By Arnold Pickmere and NZPA
Singer, songwriter, producer. Died aged 54.
Dalvanius Prime died in Hawera on Thursday after a long battle with congestive heart disease and cancer.
The 54-year-old entertainer, whose musical career spanned 30 years, was best known for his singing association with the Patea Maori Club and for his hit song Poi E.
In recent times he has been a tireless campaigner for the return of moko mokai - preserved tattooed heads of Maori ancestors - from museums and collections overseas.
Born and raised in Patea in south Taranaki, the son of a freezing worker, Dalvanius once described growing up in the town with his seven brothers and four sisters as "rough".
But he put the experience and his own troubles as a kid, which included stealing the school bus and wrapping it around a lamp-post, to good use, working with young people right up to his death.

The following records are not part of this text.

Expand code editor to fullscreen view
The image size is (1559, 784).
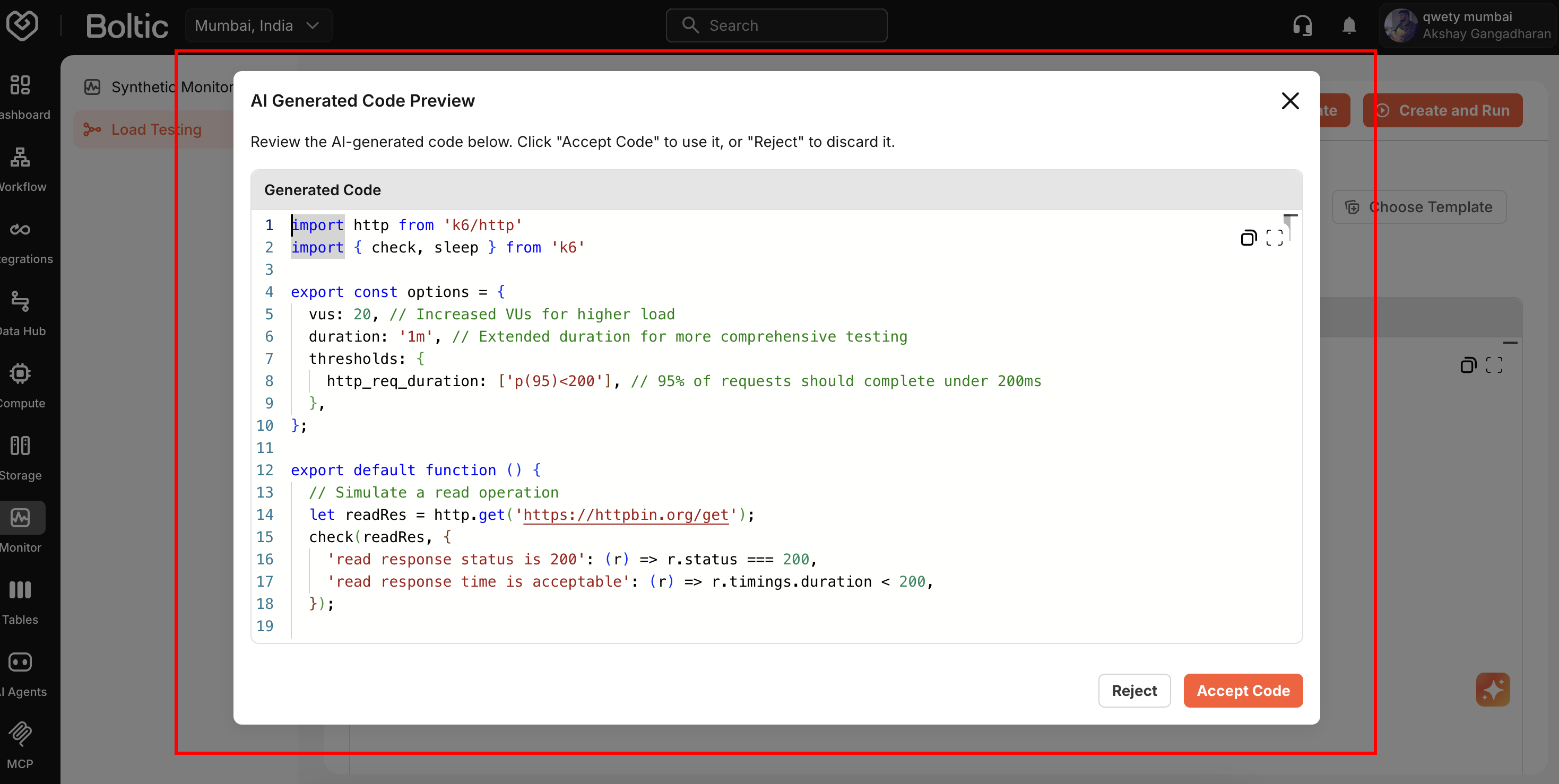pos(1275,238)
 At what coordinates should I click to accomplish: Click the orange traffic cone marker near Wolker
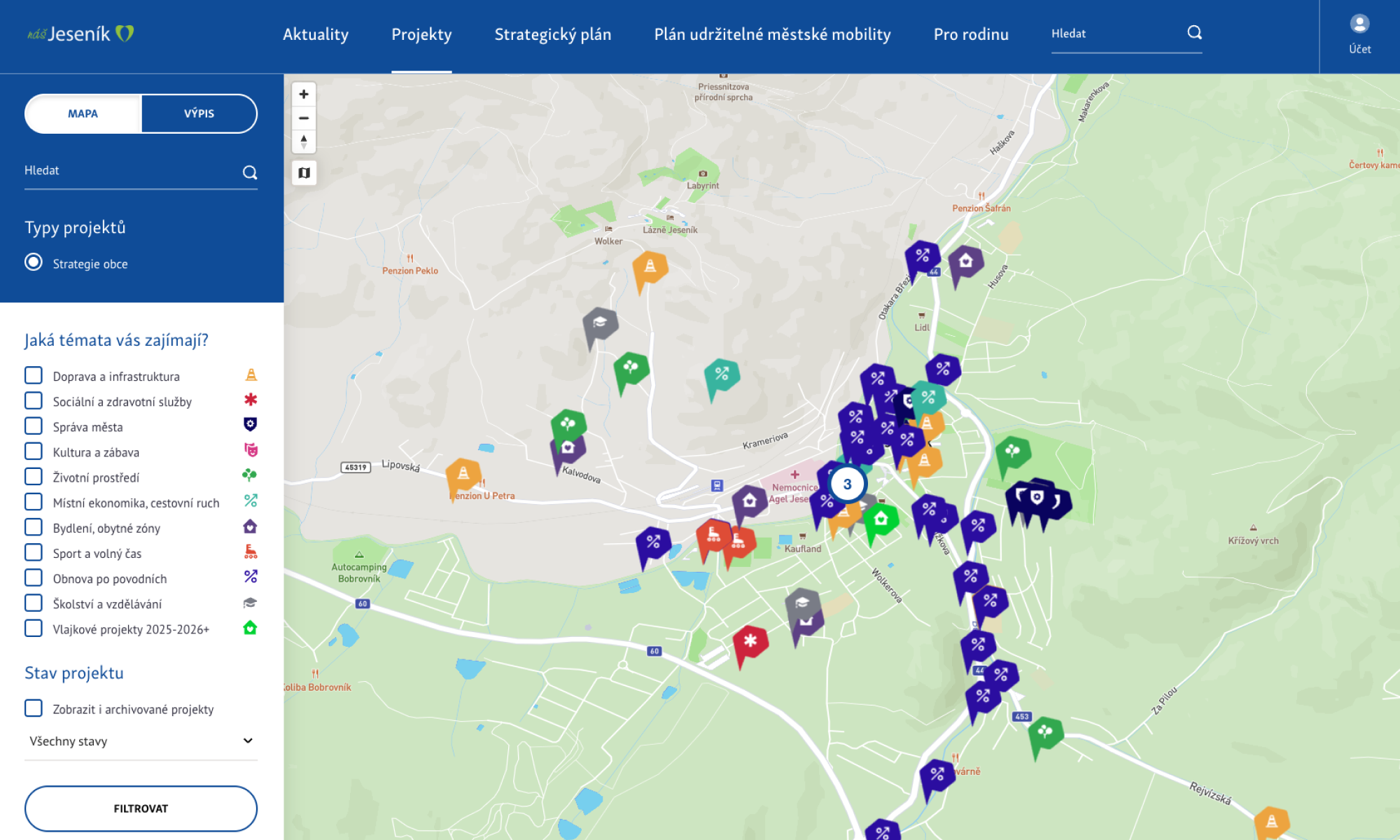click(650, 267)
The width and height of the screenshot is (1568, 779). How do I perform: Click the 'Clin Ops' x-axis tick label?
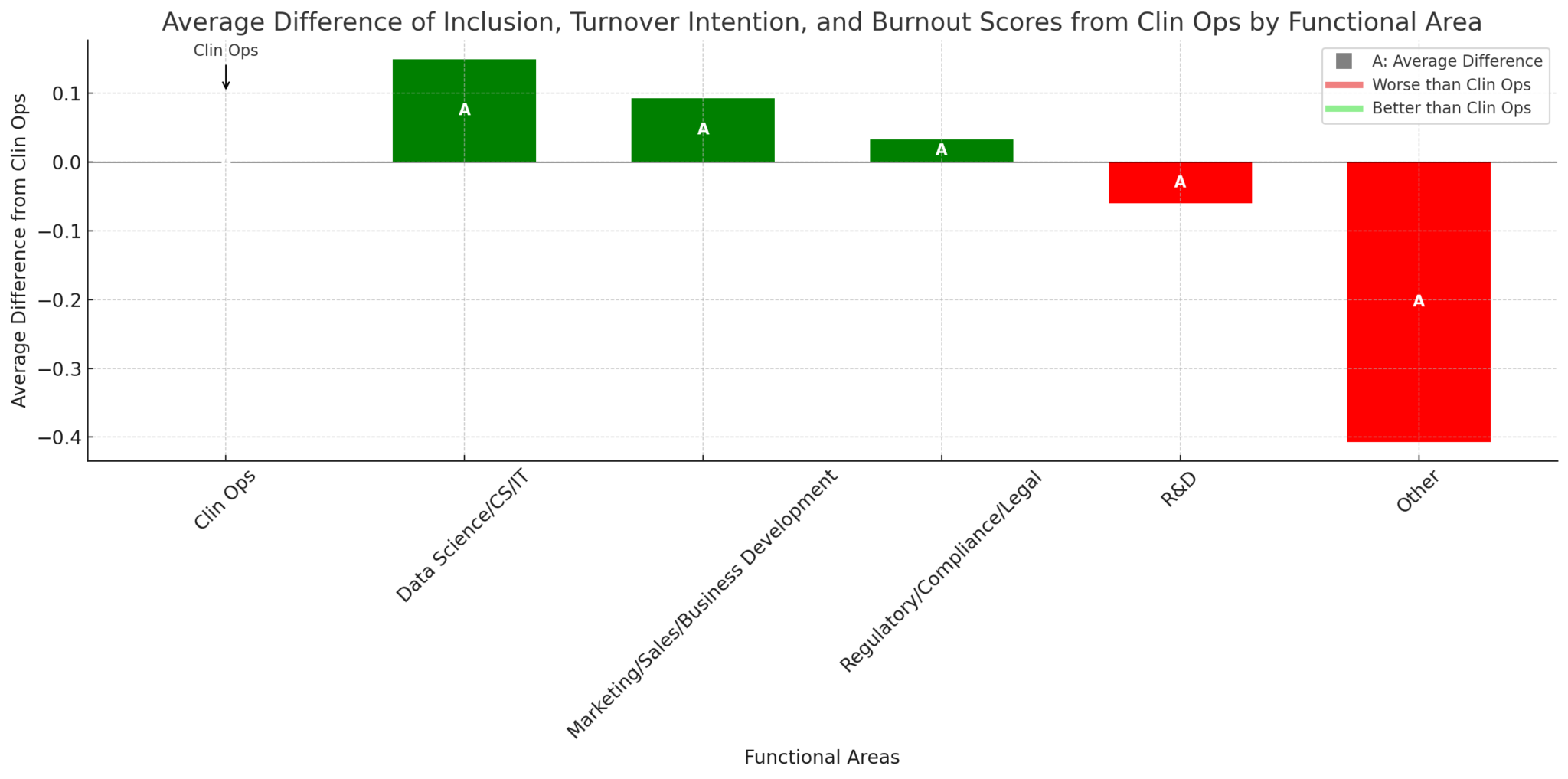(x=224, y=498)

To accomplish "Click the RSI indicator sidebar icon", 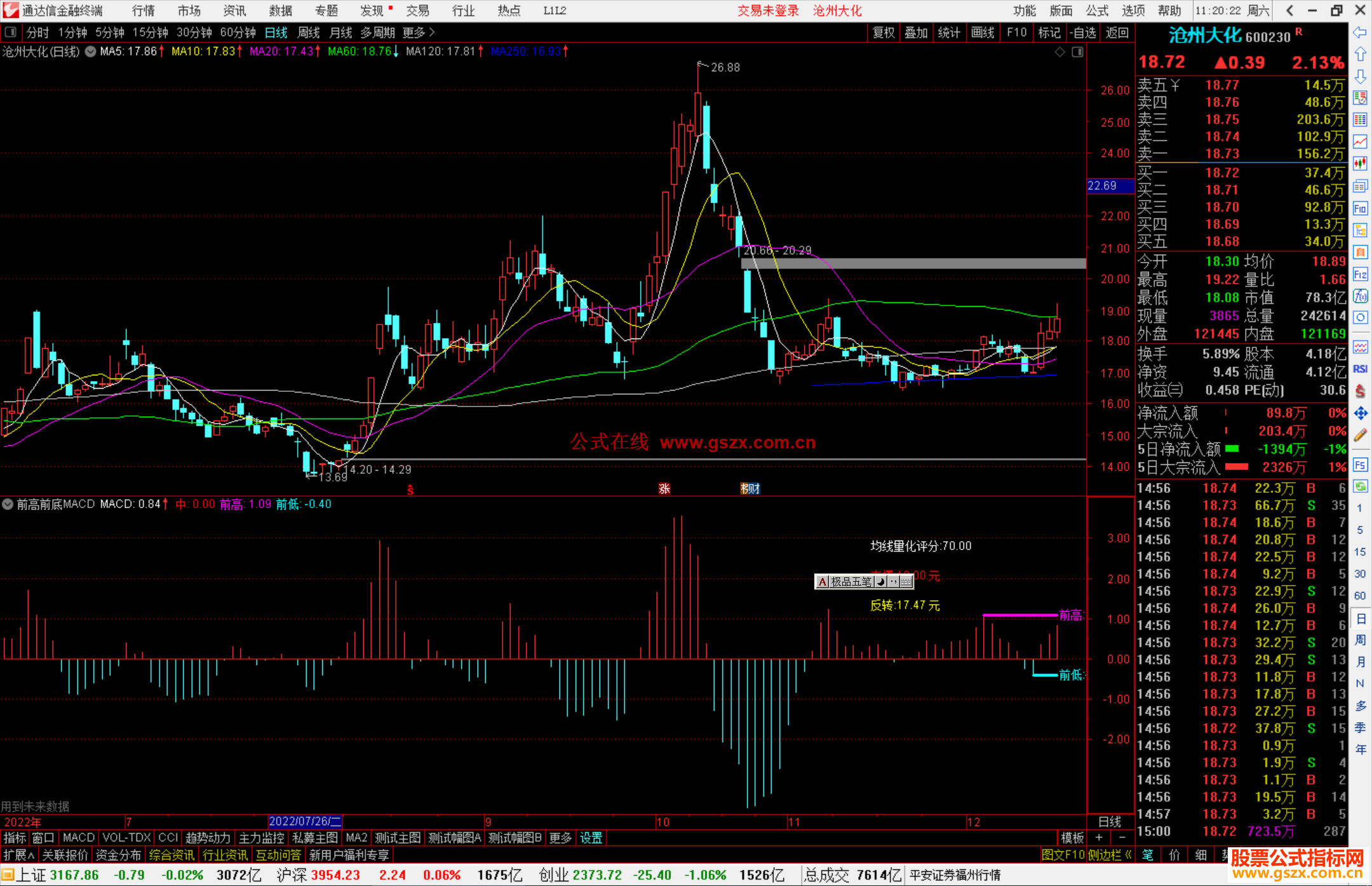I will tap(1360, 369).
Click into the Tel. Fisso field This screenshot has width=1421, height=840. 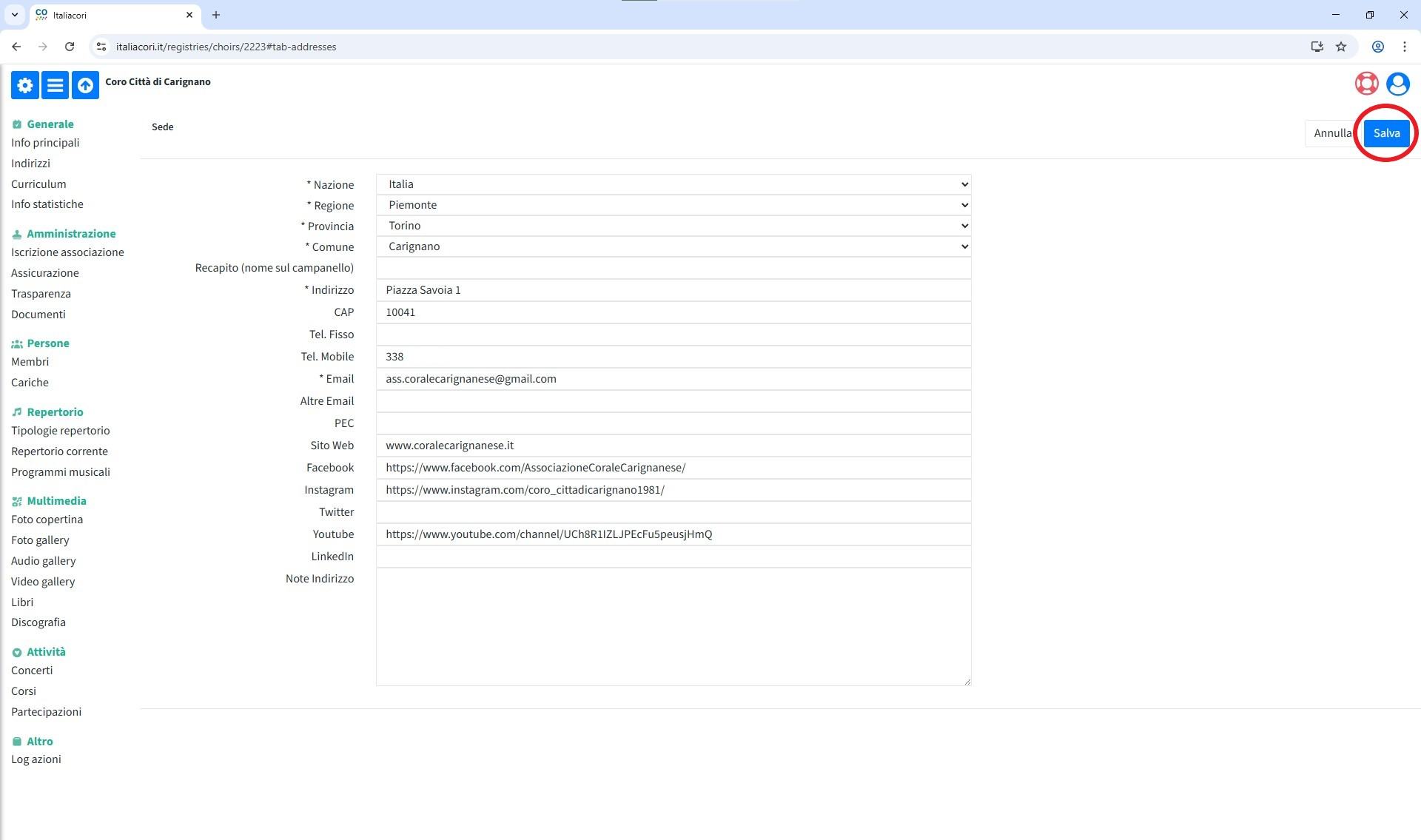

He was an advocate for young people involved in court cases and victims of domestic violence, and a mentor for those he had helped to guide into career paths.
Music was one of those career paths. Dalvanius ran access courses which taught young people all facets of music, including performance skills and how to market themselves.
That leadership was recognised recently with a one-off award from Te Waka Toi, the Maori Arts board of Creative New Zealand, for his "leadership and outstanding contribution to Maori arts".
Dalvanius' own career started when he won a talent quest on Wellington's 2ZB radio station. From there he joined a Porirua trio called the Shevelles before forming the Fascinations and touring throughout Australasia.
In 1983 he formed his own production company, Maui Records. And he became increasingly involved with Maori music.
"When I was starting in music, all my idols were American black musicians," he said. "I'd like to make it possible for Maori kids to have Maori idols ... I don't mean that I think they are going to turn back to traditional music, I just think it would be good if there was something distinctively Maori about what they heard."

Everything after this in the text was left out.